The Iran Strategy Group sought to play down Iran’s nuclear program as late as 2013. E-mails between strategy group members in August of that year in anticipation of the International Atomic Energy Agency’s report on Iran’s nuclear program that was released at the end of that month show that the network was already in campaign mode.  In an Aug. 20, 2013, e-mail to the Iran Strategy Group, Cirincione encouraged the Ploughshares grantees to “create a social media, web, expert push that carries our main points into the media and policy discussions in the first 12-24 hours.” He recommended that the points the group pushed in the media should include the argument that making enough highly enriched uranium for a single bomb “is just one step in a long weaponization process,” and that while Iran’s decision to start the Arak plutonium reactor was not good, it was “also just one step in a long alternative path to nuclear material for a weapon.”

The timing here is important. In September 2013, Iran and six other great powers including the U.S. announced the beginning of nuclear talks that ultimately produced the agreement in 2015.

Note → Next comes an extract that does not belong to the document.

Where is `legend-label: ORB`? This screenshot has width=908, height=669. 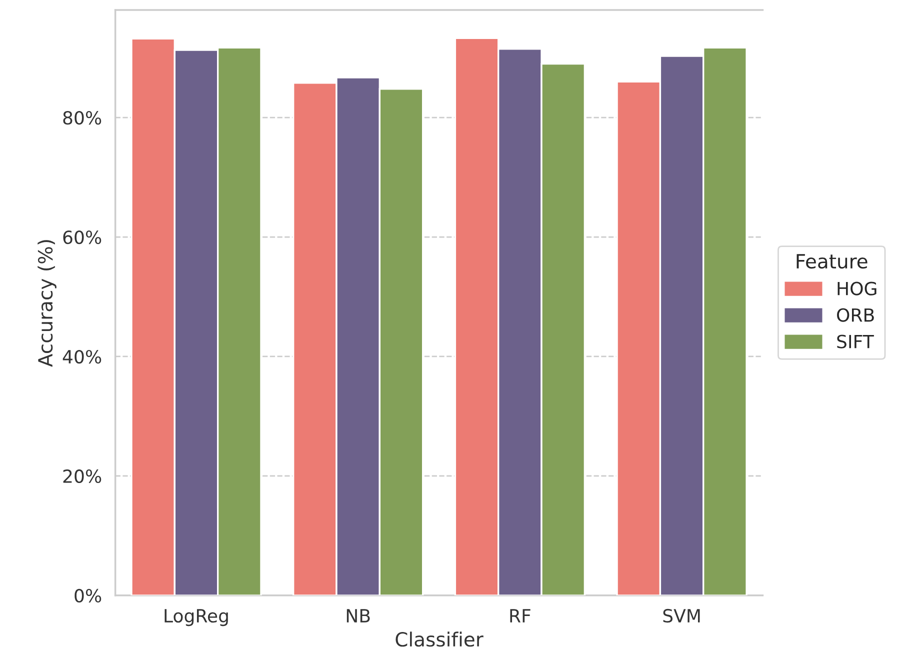 legend-label: ORB is located at coordinates (856, 315).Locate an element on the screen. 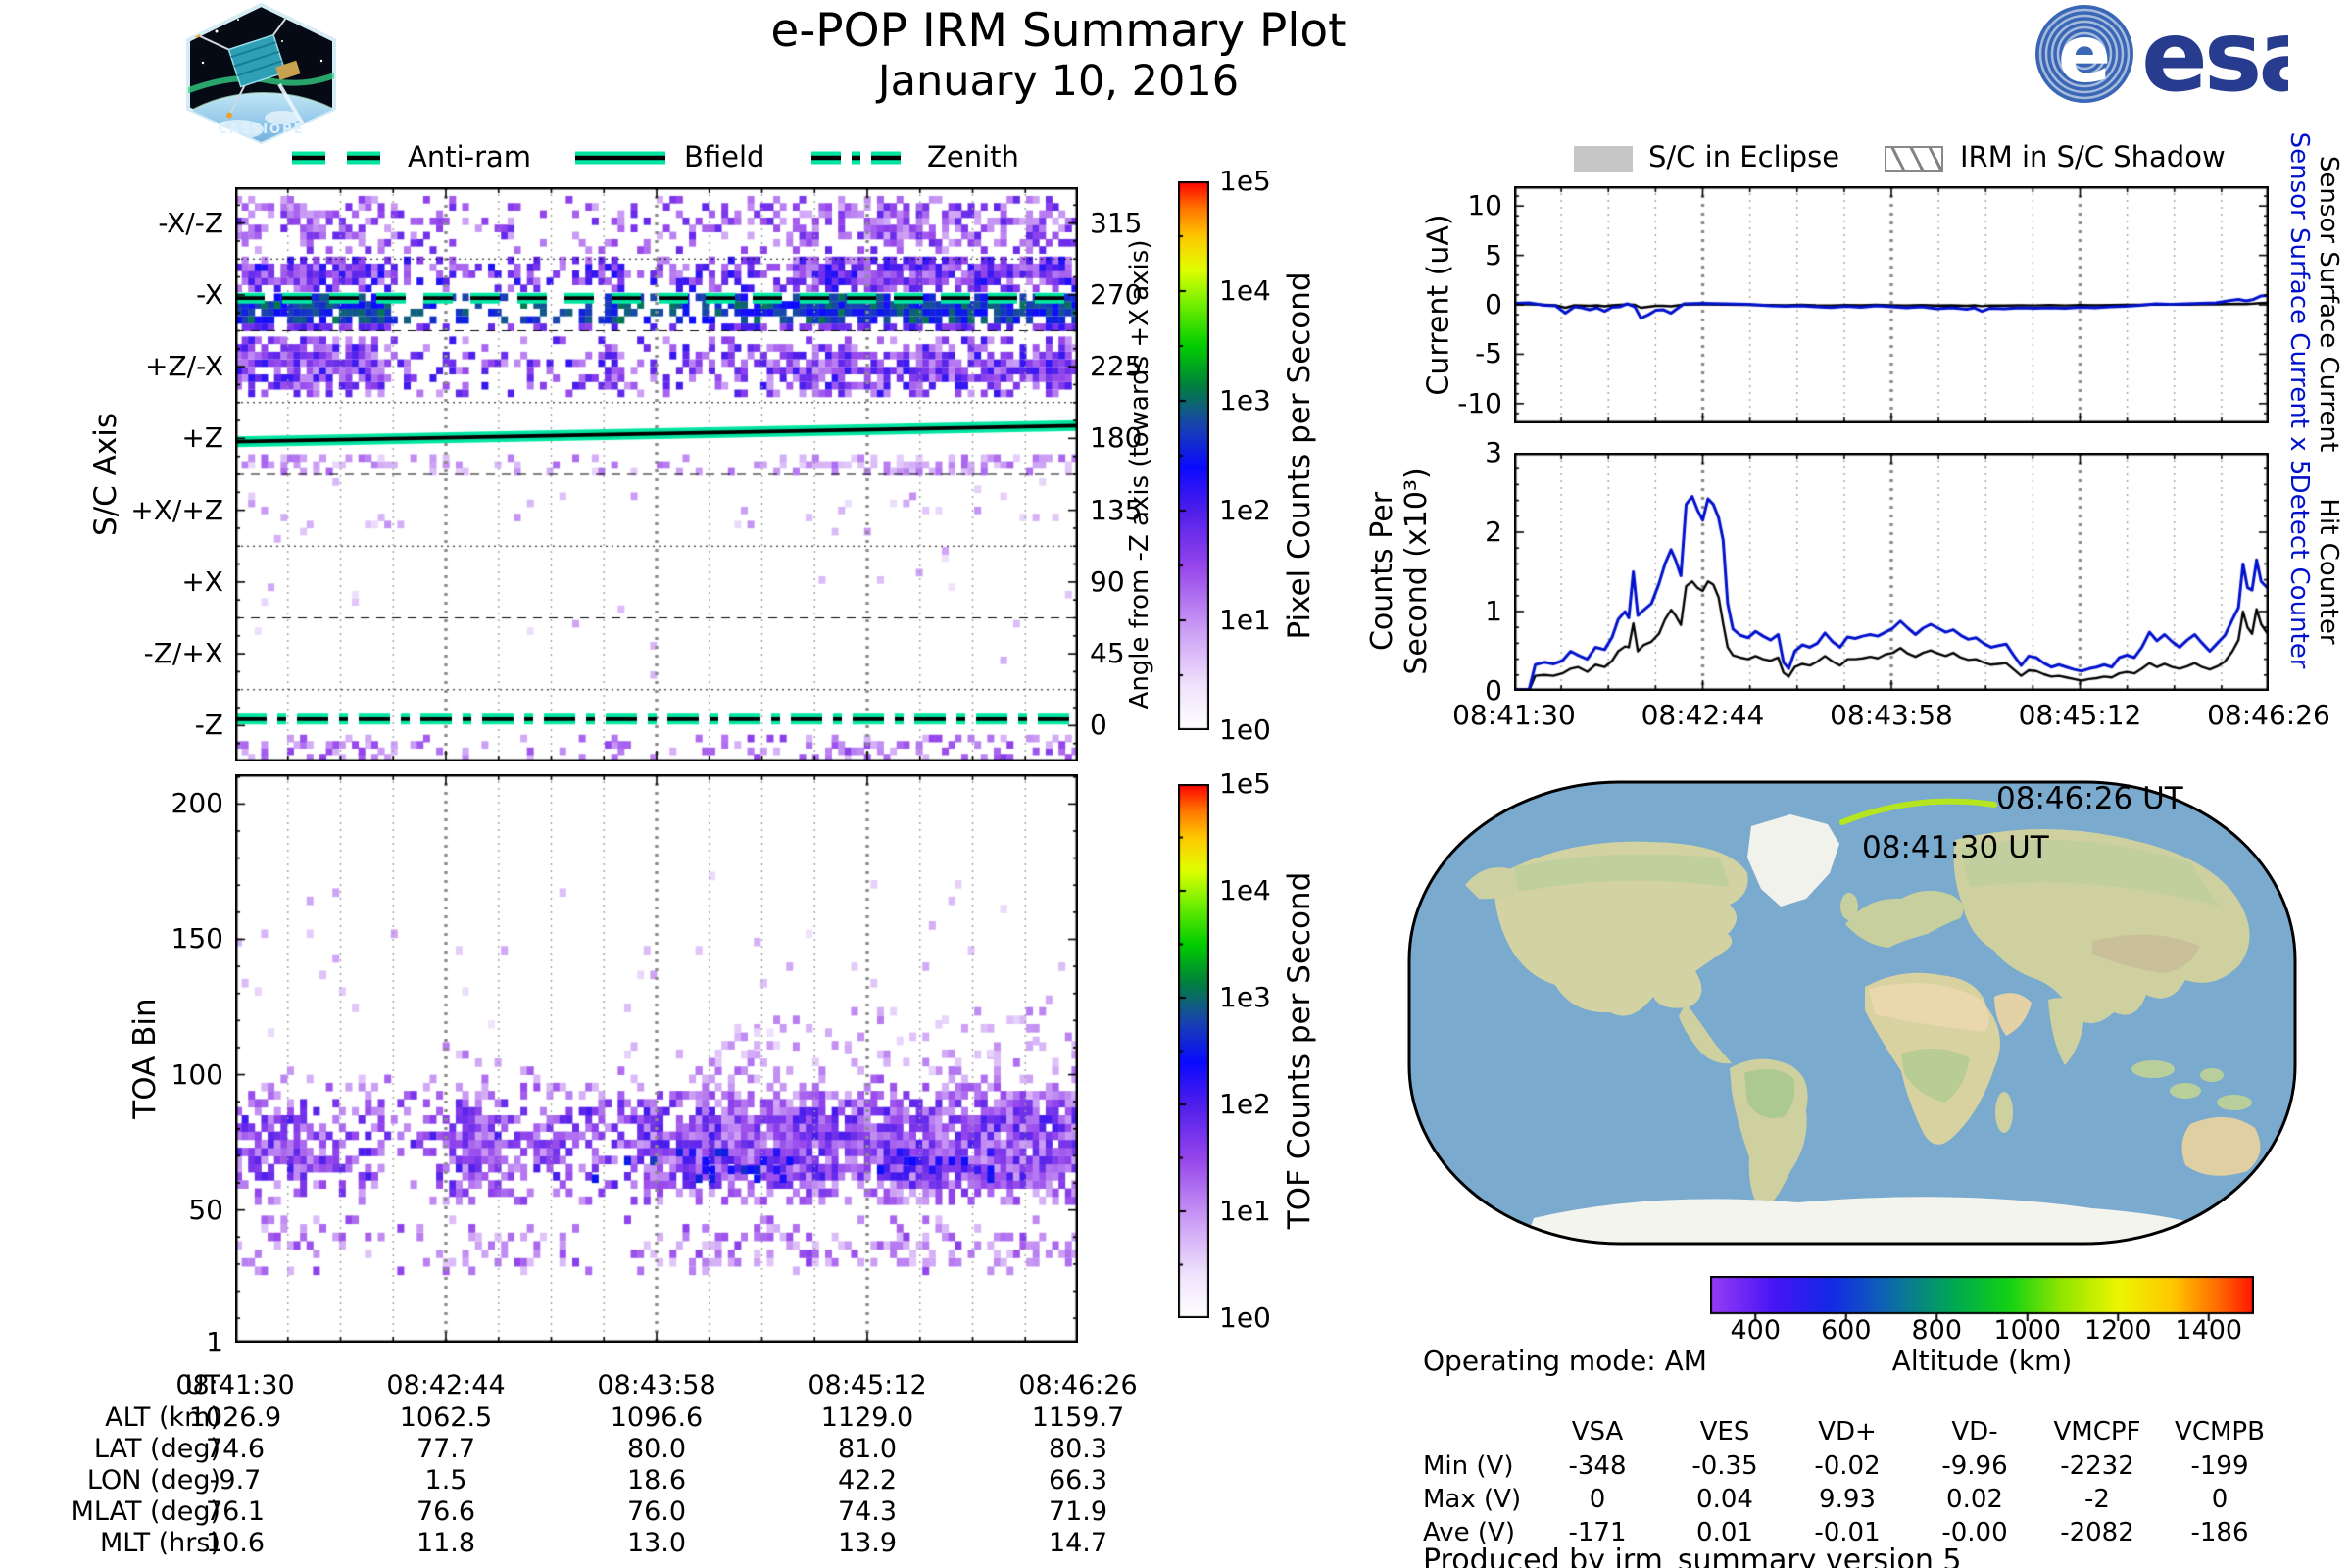  voltage-row-label-Ave (V): Ave (V) is located at coordinates (1469, 1532).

Rubin, who is now president of the Washington Strategy Group, told me that the difference in talking points for the Ploughshares network between 2011 and 2013 and then in 2015 reflected the state of diplomacy with Iran and the real concern for progressives that Israel or the U.S. would bomb Iran’s nuclear facilities. “The difference between 2011 and 2015 was that there was a different reality of what was taking place on the ground in terms of the negotiations and the process,” he said. “Ahmadinejad was the president in Iran, there was no negotiation process, and much of the chattering class was talking about when will Israel or the U.S. drop the bomb on Iran in 2011.”

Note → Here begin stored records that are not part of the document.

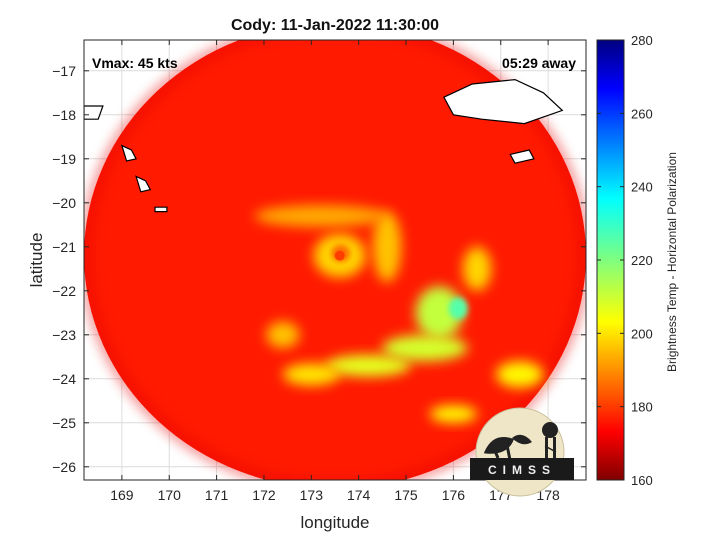 The width and height of the screenshot is (720, 540). I want to click on rainband-east-edge, so click(477, 268).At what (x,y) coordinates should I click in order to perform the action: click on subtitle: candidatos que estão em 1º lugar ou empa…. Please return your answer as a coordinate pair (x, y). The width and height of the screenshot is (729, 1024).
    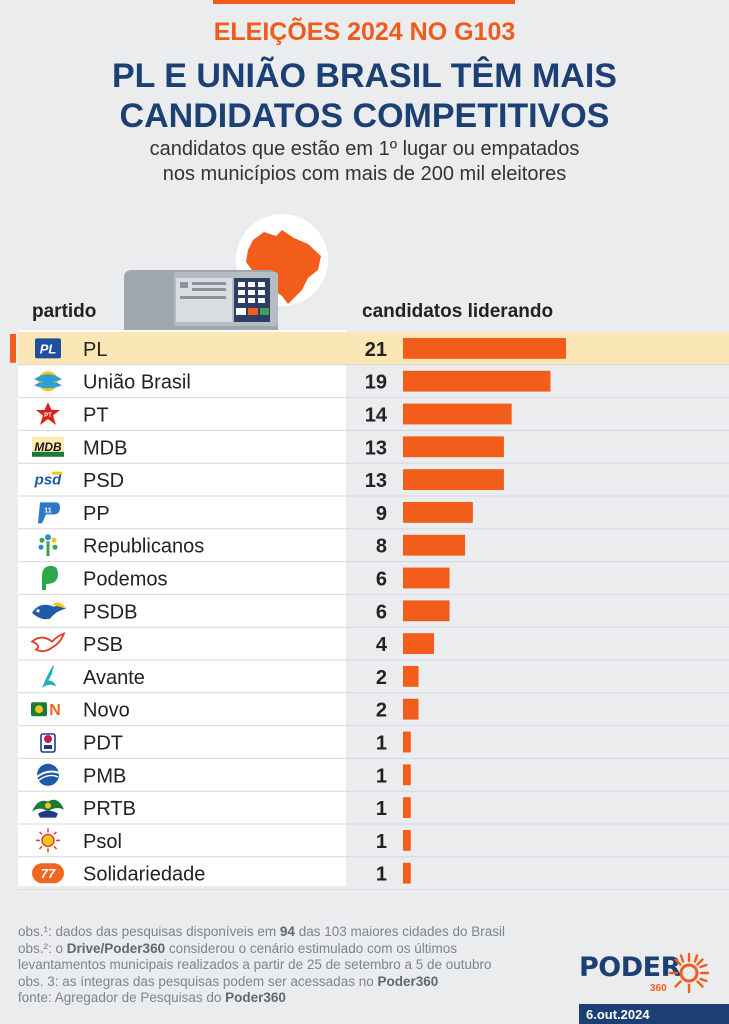
    Looking at the image, I should click on (364, 162).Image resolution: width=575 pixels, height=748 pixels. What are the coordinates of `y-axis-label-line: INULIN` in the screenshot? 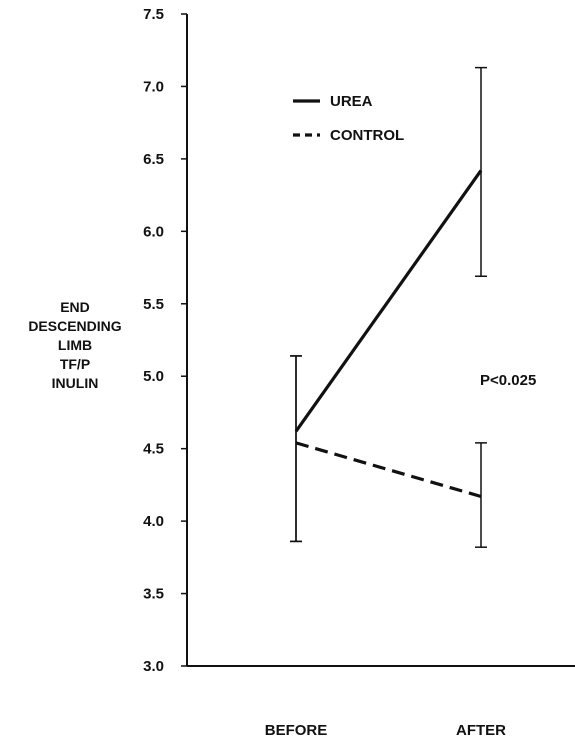 It's located at (75, 383).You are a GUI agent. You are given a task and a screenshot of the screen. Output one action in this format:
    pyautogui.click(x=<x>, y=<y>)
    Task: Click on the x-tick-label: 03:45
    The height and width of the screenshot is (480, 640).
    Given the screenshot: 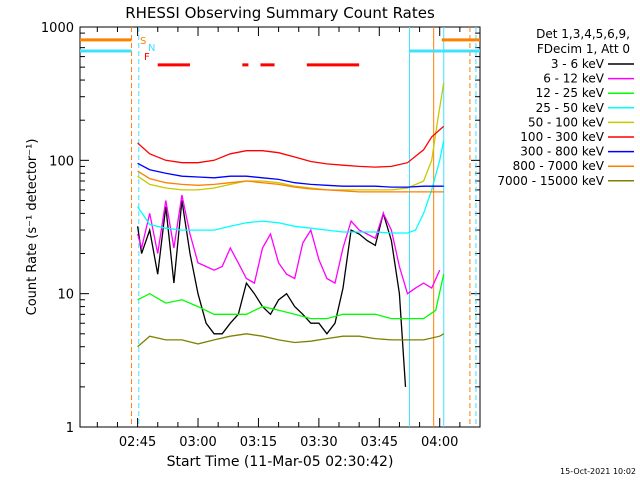 What is the action you would take?
    pyautogui.click(x=380, y=442)
    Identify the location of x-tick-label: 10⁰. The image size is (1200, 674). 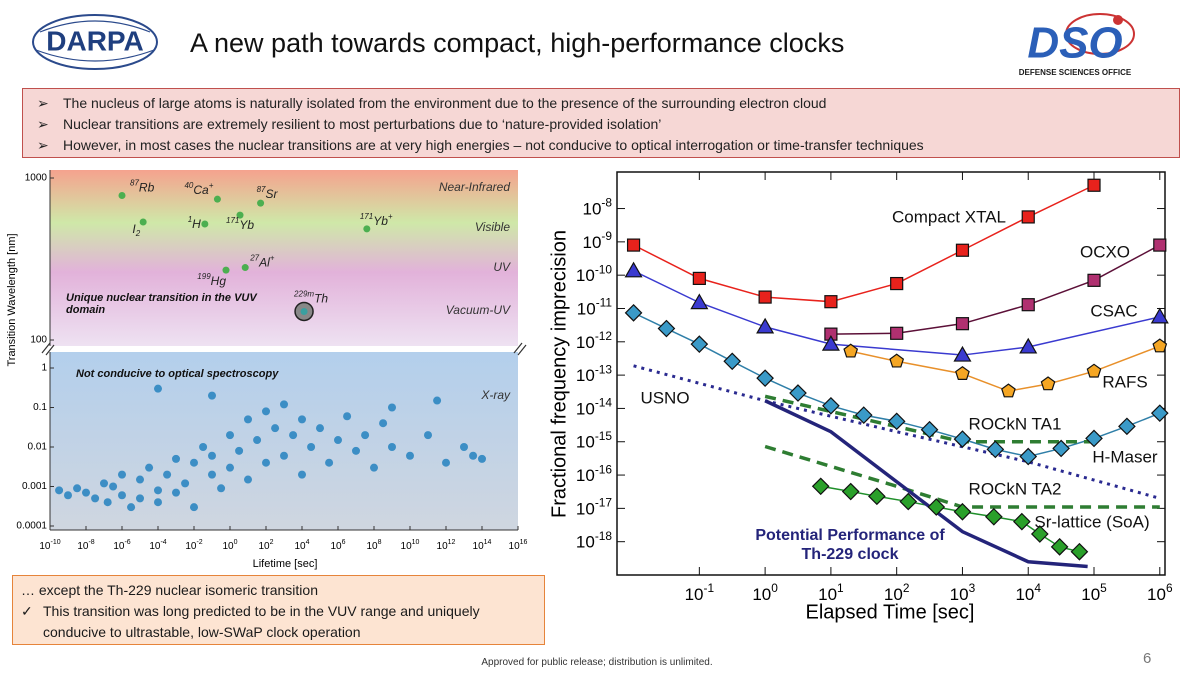
(765, 592).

When asked for comment on the story, Ploughshares communications director Jennifer Abrahamson said, “As a nonpartisan public foundation dedicated to reducing nuclear threats, Ploughshares Fund is proud to have supported a network of longstanding experts that helped stop Iran from building a bomb without starting another war in the Middle East.”

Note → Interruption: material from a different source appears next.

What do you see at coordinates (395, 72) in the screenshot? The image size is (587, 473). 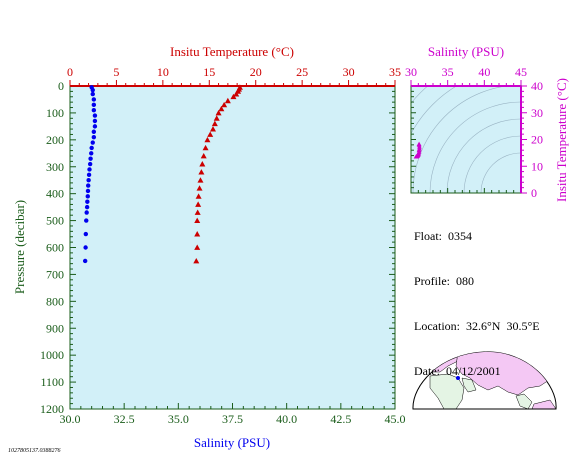 I see `temperature-tick-label: 35` at bounding box center [395, 72].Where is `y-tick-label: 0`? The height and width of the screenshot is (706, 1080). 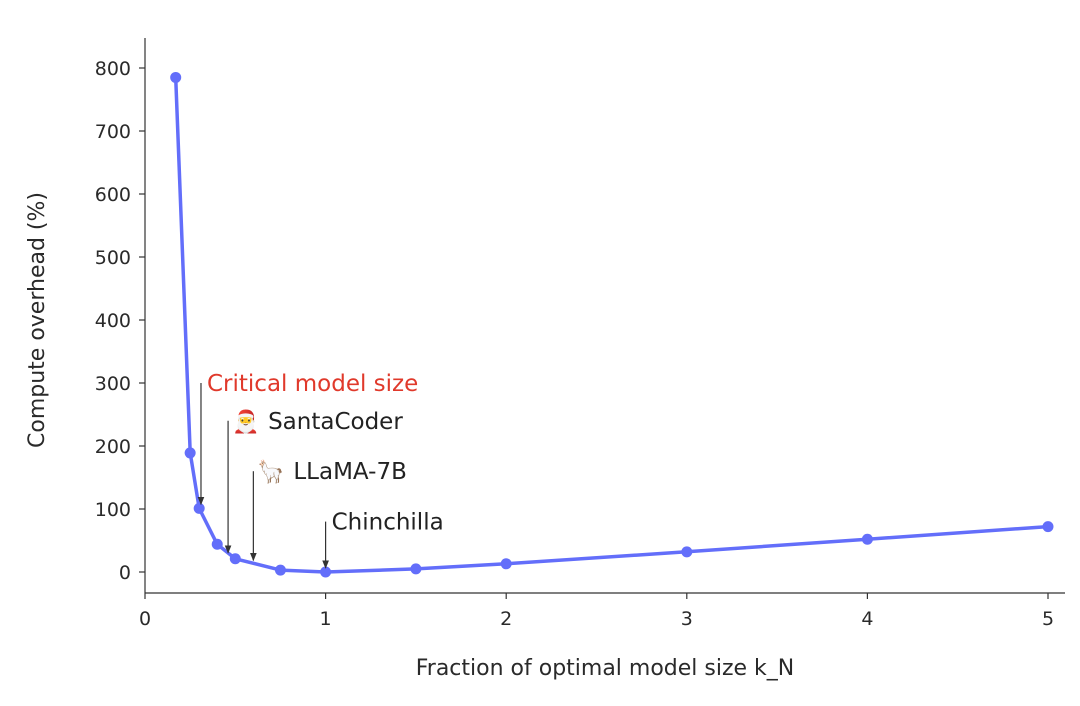
y-tick-label: 0 is located at coordinates (125, 573).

That pride is apparent. After a critical story from the AP last week on Ploughshares grants to National Public Radio, Cirincione went on the attack. In a column for Huffington Post suggesting the AP story was part of a campaign from opponents of the Iran deal to discredit him and his organization, he wrote, “Neoconservatives are furious that their efforts to trick the country into another unnecessary war in the Middle East failed.”

Don’t be surprised if you hear Ploughshares grantees repeating that. It sounds like a talking point.